As Craig elaborated, “Bert saw this Scooter in the Courtyard of the hotel and he jumps onto the Scooter, Hammy’s hovering around about him, up to mischief as usual. Bert’s sitting on this Scooter and Hammy switches the thing on. Bert, whether accidentally or deliberately, puts it into motion and the Scooter goes and now as Bert will tell you, it was either a car, a tree, or the Chairman!” “Guess who got knocked over with their Camera?”
So the Chairman the next day at the match is saying to everyone as they’re going out, good luck Bobby, good luck Ian, good luck Alan and so on, then as Bert went past it was good luck Slater!!! Moral don’t knock over the Chairman.
As Craig reminisced back to the league winning season he remembered that the average attendance was 18,000, which is more than we can now get at a big game. So when you went to Raith Rovers and there were only 8,000 that was a disaster and Craig could remember Andy Penman not liking playing in Kirkcaldy much and saying.
“Oh jees Hammy this place looks like the arsehole of the world” and Hammy replied “Yes and you must just be passing through it pal”
Hammy also used to take a complimentary ticket out with him into the games in his shorts, in the small pocket for smelling salts.

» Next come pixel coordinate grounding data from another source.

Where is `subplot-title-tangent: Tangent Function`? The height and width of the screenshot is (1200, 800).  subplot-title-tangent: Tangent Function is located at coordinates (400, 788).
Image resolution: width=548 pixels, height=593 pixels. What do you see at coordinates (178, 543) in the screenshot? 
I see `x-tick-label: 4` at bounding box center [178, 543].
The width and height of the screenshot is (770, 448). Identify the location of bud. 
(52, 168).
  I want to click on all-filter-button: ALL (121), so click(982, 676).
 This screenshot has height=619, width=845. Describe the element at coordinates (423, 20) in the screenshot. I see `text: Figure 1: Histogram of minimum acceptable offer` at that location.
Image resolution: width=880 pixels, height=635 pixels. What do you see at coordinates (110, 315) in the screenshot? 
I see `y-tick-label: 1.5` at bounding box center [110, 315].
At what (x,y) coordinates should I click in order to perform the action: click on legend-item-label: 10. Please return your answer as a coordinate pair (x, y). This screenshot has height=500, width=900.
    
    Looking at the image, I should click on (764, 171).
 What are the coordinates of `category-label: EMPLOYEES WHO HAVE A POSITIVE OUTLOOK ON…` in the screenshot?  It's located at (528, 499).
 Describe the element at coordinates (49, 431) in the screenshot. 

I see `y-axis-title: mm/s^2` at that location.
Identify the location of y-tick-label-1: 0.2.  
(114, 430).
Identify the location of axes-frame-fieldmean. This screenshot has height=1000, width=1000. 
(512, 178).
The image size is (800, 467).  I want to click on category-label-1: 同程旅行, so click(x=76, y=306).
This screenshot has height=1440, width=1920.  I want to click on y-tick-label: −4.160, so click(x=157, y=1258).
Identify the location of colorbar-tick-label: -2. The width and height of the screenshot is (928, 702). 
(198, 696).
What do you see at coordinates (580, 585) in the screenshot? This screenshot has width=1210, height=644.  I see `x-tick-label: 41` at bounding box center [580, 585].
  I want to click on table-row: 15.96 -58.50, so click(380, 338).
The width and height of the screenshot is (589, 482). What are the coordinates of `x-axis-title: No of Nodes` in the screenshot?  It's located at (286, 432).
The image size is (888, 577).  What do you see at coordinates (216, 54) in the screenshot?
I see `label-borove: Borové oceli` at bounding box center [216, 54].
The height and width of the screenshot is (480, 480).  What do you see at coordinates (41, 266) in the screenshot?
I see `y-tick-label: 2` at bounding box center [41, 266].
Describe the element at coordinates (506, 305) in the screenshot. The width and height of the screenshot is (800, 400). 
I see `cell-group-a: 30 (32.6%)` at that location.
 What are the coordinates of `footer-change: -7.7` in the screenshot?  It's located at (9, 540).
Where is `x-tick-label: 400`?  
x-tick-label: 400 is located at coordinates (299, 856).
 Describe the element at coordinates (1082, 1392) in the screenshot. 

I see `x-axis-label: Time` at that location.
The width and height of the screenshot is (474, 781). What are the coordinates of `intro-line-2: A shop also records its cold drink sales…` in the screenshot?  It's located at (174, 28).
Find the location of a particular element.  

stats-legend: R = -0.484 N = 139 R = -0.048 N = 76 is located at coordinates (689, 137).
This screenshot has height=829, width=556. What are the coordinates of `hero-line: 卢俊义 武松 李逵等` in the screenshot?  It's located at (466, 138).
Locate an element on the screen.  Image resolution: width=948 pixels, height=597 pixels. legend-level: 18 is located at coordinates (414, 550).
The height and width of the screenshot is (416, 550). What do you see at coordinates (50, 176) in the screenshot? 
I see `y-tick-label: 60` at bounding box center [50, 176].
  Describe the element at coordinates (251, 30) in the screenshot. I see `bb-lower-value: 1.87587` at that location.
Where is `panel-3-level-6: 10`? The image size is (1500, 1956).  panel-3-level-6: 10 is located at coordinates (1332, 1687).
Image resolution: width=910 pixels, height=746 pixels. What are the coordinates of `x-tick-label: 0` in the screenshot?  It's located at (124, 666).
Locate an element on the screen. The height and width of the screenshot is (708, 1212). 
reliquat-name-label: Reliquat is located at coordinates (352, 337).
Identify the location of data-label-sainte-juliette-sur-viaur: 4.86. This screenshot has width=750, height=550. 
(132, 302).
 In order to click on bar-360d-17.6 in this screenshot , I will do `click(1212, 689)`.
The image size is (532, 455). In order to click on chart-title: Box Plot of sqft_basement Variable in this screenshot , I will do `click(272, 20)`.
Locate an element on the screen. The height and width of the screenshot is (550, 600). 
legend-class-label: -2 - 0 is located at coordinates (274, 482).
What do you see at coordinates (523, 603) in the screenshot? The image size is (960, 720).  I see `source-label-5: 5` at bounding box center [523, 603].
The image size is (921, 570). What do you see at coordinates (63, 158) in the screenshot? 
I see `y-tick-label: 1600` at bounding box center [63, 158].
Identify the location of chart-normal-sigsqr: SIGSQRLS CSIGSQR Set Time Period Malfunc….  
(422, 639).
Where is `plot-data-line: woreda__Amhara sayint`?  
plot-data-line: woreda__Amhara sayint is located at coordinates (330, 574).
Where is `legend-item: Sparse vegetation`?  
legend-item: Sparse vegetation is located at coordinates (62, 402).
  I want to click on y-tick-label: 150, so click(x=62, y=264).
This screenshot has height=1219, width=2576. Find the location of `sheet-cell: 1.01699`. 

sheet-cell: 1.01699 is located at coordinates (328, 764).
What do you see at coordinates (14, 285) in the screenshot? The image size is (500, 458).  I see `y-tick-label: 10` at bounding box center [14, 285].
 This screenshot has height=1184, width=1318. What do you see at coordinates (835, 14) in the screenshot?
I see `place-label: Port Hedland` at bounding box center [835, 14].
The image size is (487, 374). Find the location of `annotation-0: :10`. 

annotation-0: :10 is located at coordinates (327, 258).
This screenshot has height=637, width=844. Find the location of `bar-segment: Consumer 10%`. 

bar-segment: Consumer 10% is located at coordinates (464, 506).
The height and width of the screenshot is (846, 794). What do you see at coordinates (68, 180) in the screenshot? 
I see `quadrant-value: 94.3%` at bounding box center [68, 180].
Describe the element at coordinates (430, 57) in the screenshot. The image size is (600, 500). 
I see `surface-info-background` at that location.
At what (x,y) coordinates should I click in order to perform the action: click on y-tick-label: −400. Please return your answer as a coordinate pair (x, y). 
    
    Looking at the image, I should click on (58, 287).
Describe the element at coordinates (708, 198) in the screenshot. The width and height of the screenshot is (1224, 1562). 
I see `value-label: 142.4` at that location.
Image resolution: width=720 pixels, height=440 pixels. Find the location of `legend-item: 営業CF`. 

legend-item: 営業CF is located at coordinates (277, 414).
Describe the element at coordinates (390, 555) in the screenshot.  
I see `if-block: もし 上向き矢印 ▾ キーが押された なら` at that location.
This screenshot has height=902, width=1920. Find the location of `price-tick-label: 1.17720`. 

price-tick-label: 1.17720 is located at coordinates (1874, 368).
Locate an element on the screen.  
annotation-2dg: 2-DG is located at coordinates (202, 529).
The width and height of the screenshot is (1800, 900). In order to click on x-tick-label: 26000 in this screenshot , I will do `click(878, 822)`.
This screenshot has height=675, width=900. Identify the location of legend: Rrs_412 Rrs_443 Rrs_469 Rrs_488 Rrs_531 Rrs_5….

If he was playing against John Hughes, or Davy Wilson, halfway through the first half he’d pull out this Comp. and say “hey here’s a ticket for you to get back into this game!” He was also known to go to the Ref Tom Wharton “Hey! Big man, you need a bike to keep up with this game”
The humour was always wonderful and Hammy would always appear to be involved in it all.
After Craig finished his speech he was greeted with a large applause and it was left to Bert Slater to give a reply to the Speakers on behalf of the players who were being honoured.
Bert was initially from Musselburgh and gave tribute to the Capital Dark Blues and what a wonderful Club they were, not to mention set of great guys in Promoting Dundee FC. A sentiment I can only totally agree with, being a so called outsider looking in.
Bert went onto giving tribute to the memories of the late departed Andy Penman and Alex Hamilton. He gave tribute also to Andy Penman’s son for turning up to the event in his fathers place. This was also greeted with sincere approval from all present.
There was then a short break for everyone to recharge their glasses before the evenings Comedian Bob Doolallay took the spotlight to entertain us all. I took this opportunity to mingle with as many of those Capital Dark Blues, plus past players present as possible and introduce myself as their Webmaster. After all this was their evening and I was there to primarily record the event for their Website and get as many photos of them all enjoying themselves as possible.
“Here son can you count”
“Yes Boss”, as the more times you said Boss the more chance you had of getting a game and I was a crawler “Yes boss I can count boss”
“One from eleven is what?”
“Ten Boss”
“Well get them reduced to Ten right away son, the guy your playing against has the heart the size of a Midgets tit. His names Iain McMillan take him from the knee doon, give him the six studs if you can get him around the family jewels that’ll dae us a bit of good as well.”
“Boss what if I get booked or worse get sent off”
“Don’t you worry about that, they’ll miss him more than we’ll miss you.”
“Hammy that’s a great line” said Craig
The quick reply was “Eh! But you’ll be paying in next Season”.